18. The method of claim 17, wherein executing the spray head calibration algorithm further includes adjusting the hydraulic pressure toward the target hydraulic pressure by changing the size of the opening of the variable orifice spray head.

19. The method of claim 13, further including issuing a subsequent variable orifice spray head command signal based on a desired liquid deposition rate and the correlation using the electronic control module.

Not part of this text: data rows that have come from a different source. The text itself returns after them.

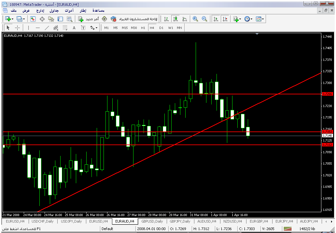Open the ملف (File) menu
Image resolution: width=336 pixels, height=233 pixels.
pos(14,10)
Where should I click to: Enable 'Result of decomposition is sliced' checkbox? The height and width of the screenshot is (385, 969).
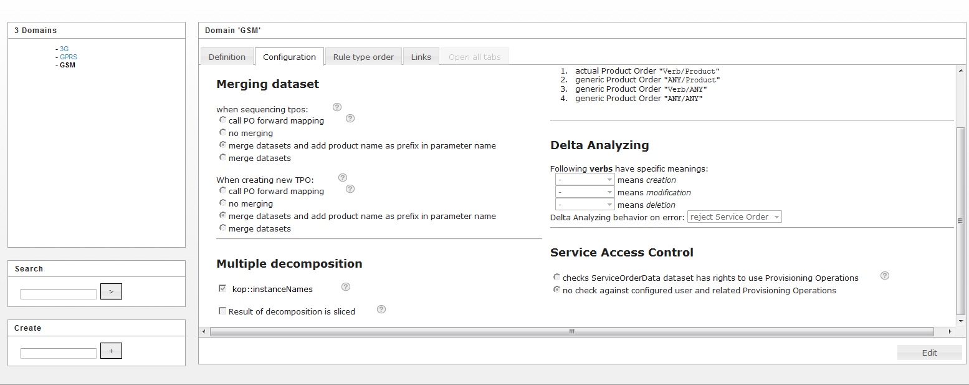pyautogui.click(x=222, y=311)
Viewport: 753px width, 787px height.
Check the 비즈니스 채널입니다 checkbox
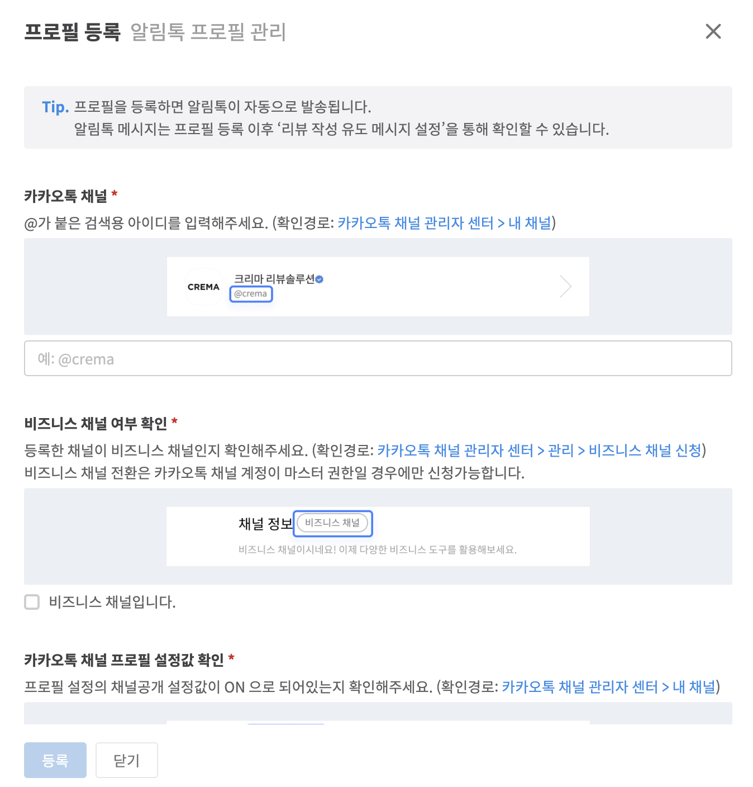(32, 602)
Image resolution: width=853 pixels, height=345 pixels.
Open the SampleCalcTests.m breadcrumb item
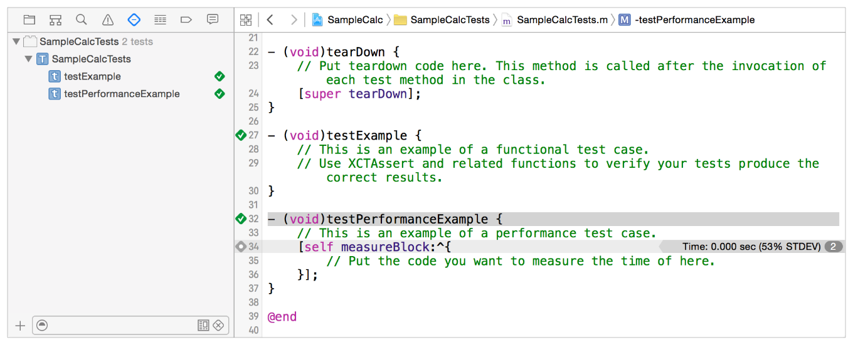(x=561, y=19)
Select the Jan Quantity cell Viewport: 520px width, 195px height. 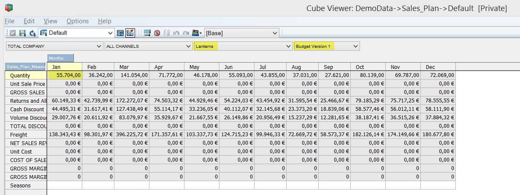click(65, 75)

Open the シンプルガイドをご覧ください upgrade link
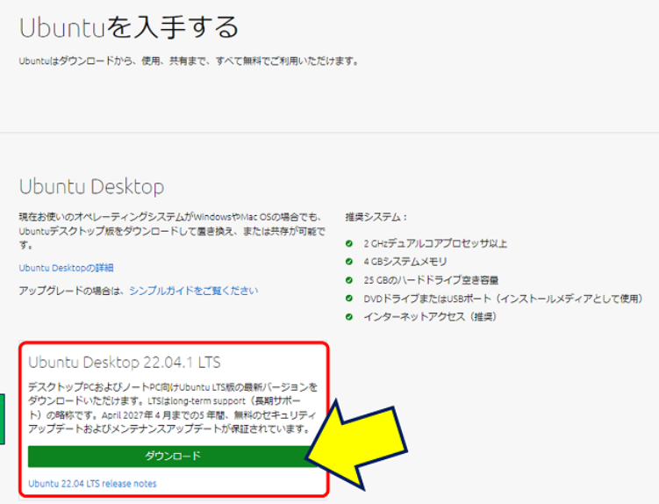pos(193,291)
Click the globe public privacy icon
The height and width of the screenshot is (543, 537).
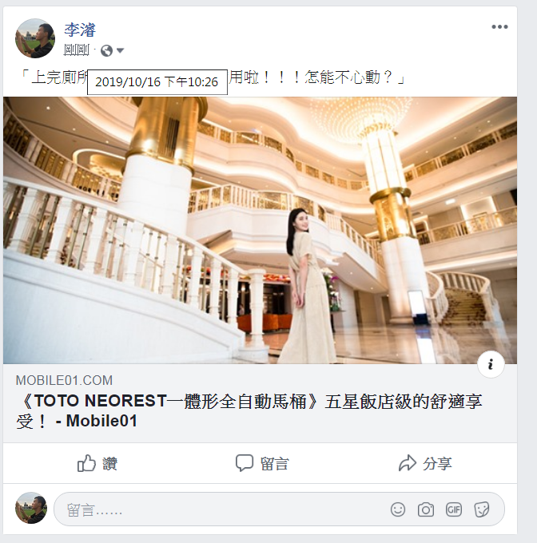pyautogui.click(x=107, y=51)
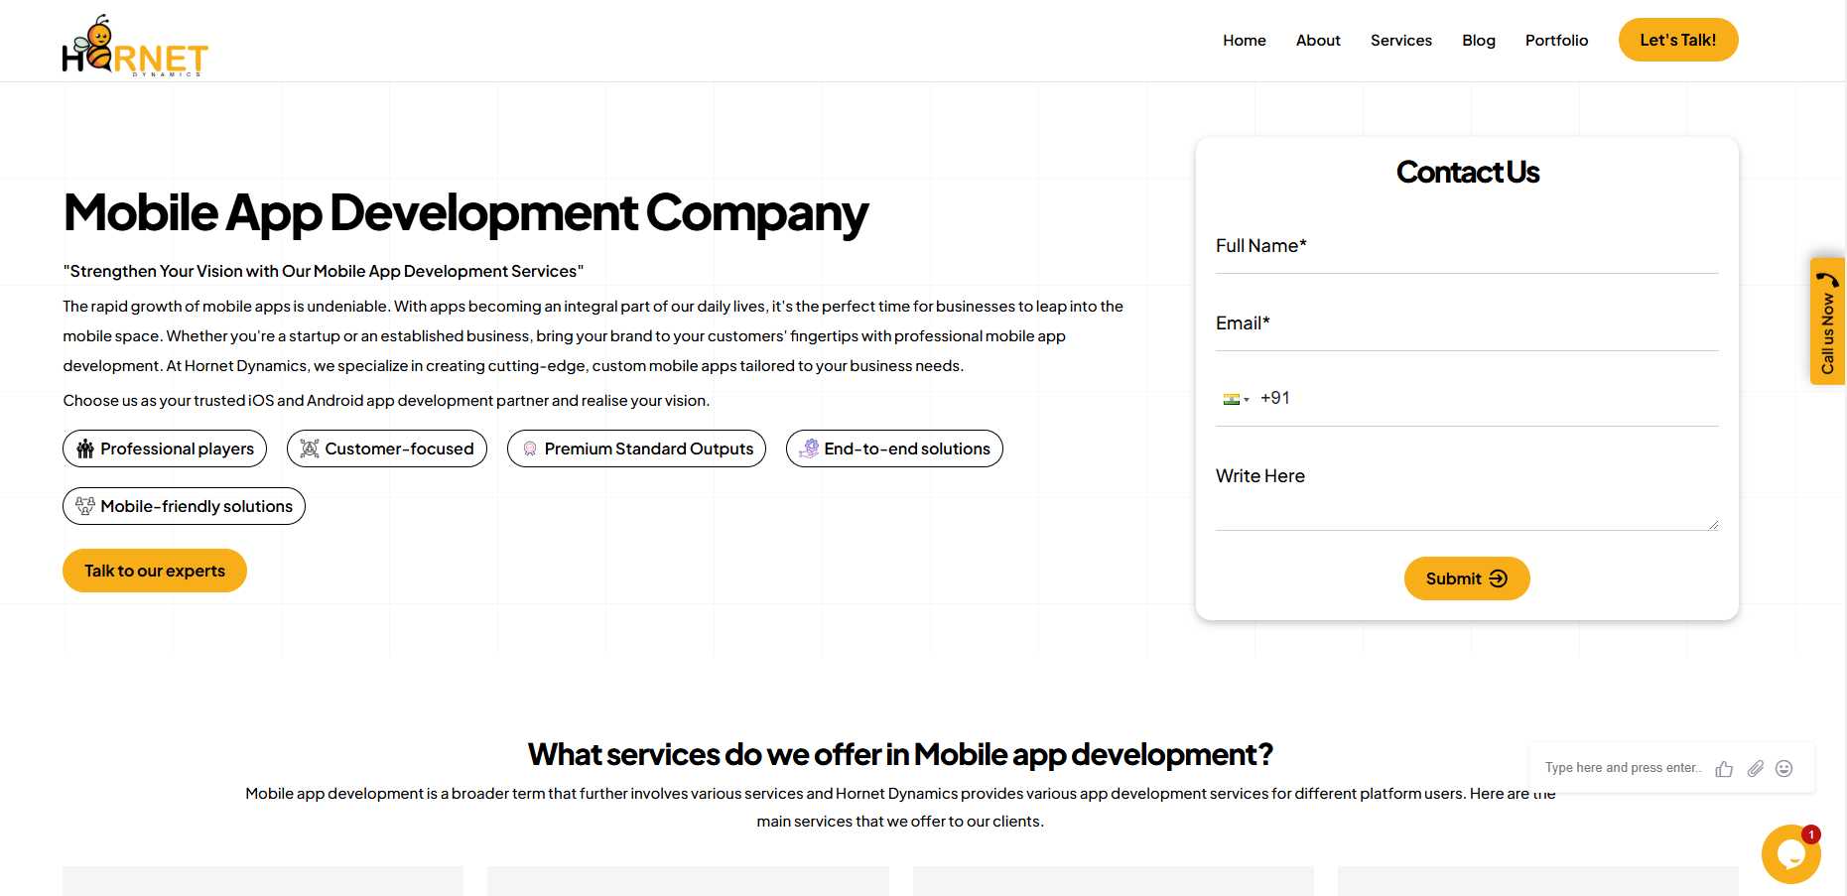Click the Premium Standard Outputs badge icon
The image size is (1847, 896).
pyautogui.click(x=530, y=448)
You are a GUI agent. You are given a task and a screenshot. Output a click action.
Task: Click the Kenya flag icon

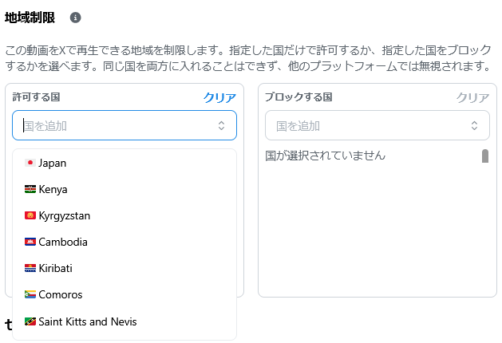click(x=30, y=189)
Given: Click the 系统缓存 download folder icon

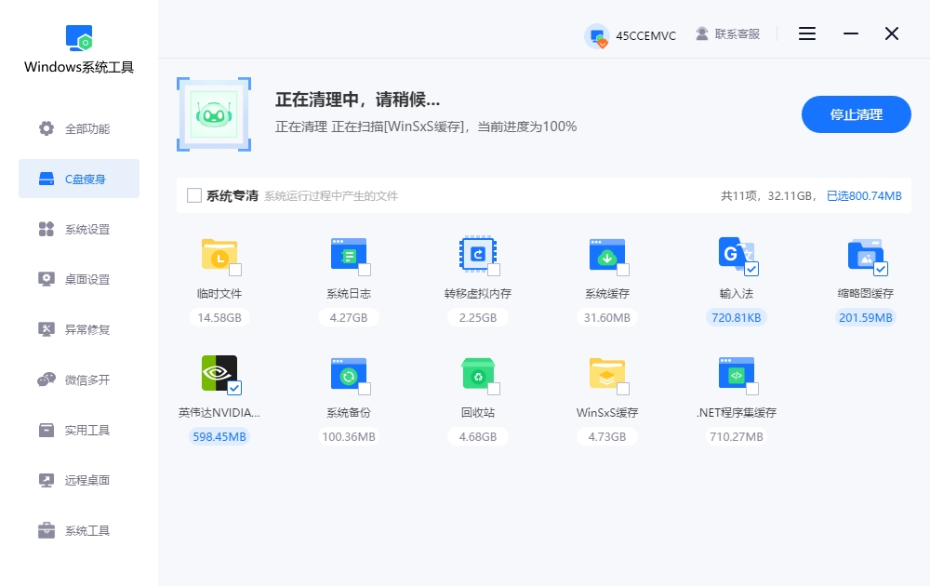Looking at the screenshot, I should (x=607, y=256).
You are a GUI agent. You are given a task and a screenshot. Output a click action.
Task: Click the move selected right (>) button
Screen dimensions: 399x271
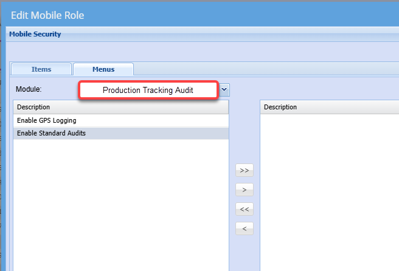point(244,190)
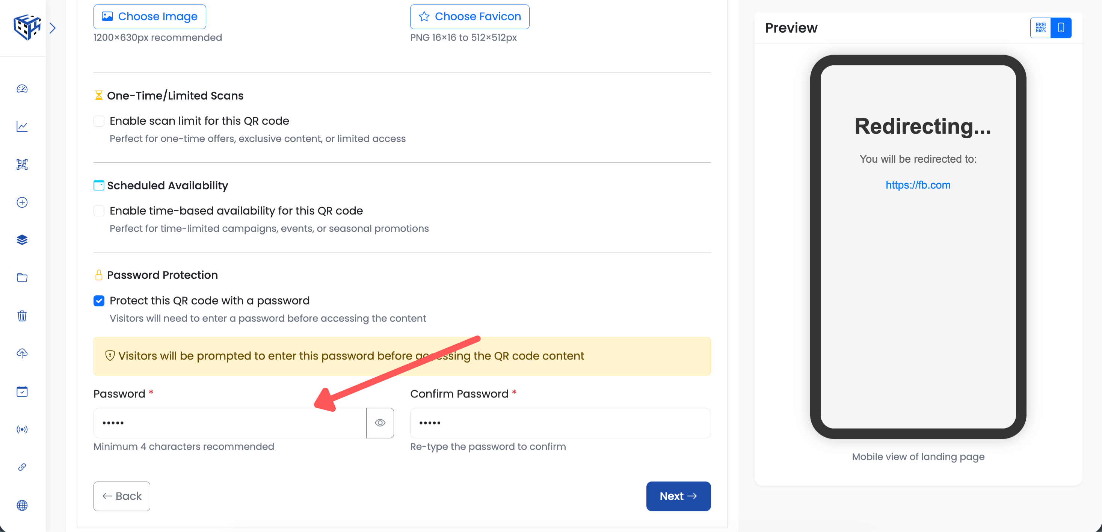Click inside the Confirm Password field
Image resolution: width=1102 pixels, height=532 pixels.
(x=560, y=423)
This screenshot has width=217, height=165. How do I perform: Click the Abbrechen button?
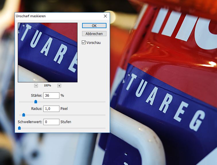click(94, 34)
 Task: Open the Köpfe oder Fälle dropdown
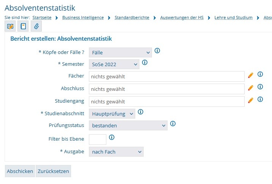[120, 52]
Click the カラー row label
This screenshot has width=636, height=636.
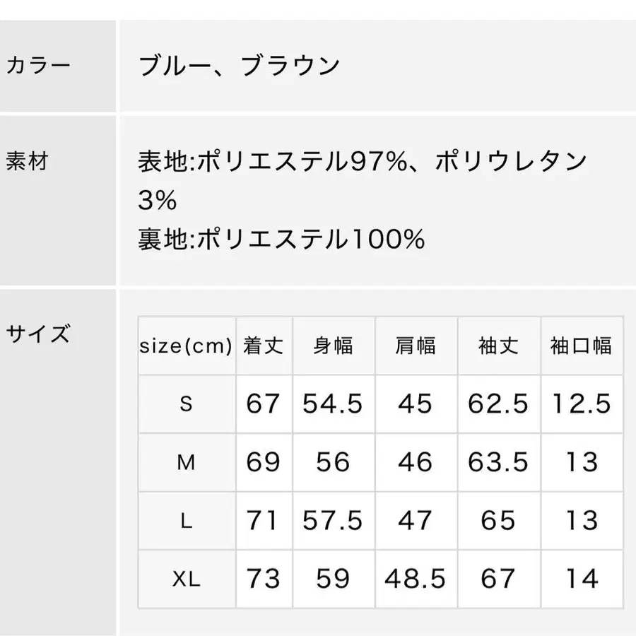coord(38,66)
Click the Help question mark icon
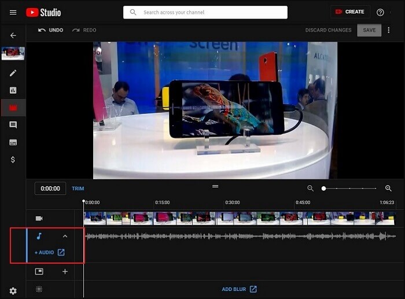Viewport: 405px width, 299px height. click(x=380, y=12)
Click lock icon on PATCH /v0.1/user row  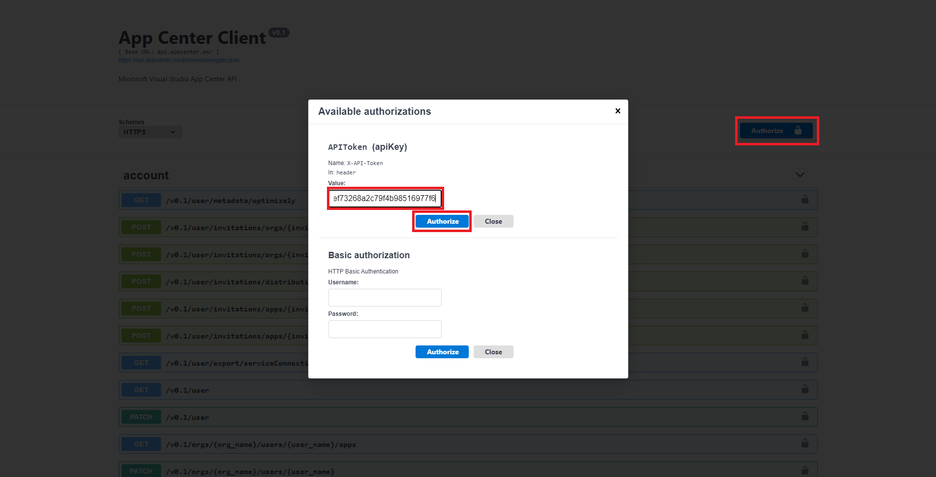click(805, 416)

20. A liquid delivery machine, including:

a machine frame carried by a plurality of ground engaging members;

an engine supported on the machine frame;

a hydraulic drive system driven by the engine and having a hydraulic pressure;

a liquid delivery system supported on the machine frame and including: a liquid pump driven by the hydraulic drive system and configured to provide pressurized liquid; and

a variable orifice spray head configured to receive the pressurized liquid from the liquid pump and deliver the pressurized liquid through an opening of the variable orifice spray head, wherein the opening is adjustable through a range of selectable positions in response to command signals; and

an electronic control module in control communication with the hydraulic drive system and the liquid delivery system and having a spray head calibration algorithm executable thereon, wherein the spray head calibration algorithm correlates a variable orifice spray head command signal with one of the range of selectable positions of the opening of the variable orifice spray head based on the hydraulic pressure.